Supplied material:
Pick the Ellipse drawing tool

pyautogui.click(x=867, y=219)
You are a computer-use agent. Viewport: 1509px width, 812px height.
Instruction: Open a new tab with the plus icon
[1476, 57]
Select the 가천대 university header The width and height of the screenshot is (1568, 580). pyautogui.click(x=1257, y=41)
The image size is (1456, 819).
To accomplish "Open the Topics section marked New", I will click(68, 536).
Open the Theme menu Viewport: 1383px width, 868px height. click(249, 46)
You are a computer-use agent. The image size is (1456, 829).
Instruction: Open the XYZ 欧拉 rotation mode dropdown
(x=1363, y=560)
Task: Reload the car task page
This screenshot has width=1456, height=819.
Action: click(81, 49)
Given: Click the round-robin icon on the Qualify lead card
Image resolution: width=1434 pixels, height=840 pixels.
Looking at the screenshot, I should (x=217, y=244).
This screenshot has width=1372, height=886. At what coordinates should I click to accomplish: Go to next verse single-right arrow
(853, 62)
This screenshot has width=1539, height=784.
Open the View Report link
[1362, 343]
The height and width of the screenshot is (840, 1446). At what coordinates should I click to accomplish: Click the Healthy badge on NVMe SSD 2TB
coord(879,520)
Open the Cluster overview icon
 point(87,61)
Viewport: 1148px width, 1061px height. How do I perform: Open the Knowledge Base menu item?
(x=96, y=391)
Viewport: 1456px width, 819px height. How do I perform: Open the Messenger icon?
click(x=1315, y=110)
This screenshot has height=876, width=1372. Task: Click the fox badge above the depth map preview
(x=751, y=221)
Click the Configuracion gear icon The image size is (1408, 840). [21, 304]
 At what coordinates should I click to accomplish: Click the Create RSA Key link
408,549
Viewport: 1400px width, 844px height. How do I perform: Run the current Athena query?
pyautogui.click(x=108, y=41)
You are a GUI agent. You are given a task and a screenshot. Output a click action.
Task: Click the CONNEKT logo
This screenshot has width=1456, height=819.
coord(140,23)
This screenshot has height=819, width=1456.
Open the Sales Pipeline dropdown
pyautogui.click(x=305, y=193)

The problem:
Please report every line among the entries that includes "computer".

Exercise answer:
You are a computer-use agent. Viewport: 1509px width, 812px height.
You are a computer-use agent. The image size is (1456, 829).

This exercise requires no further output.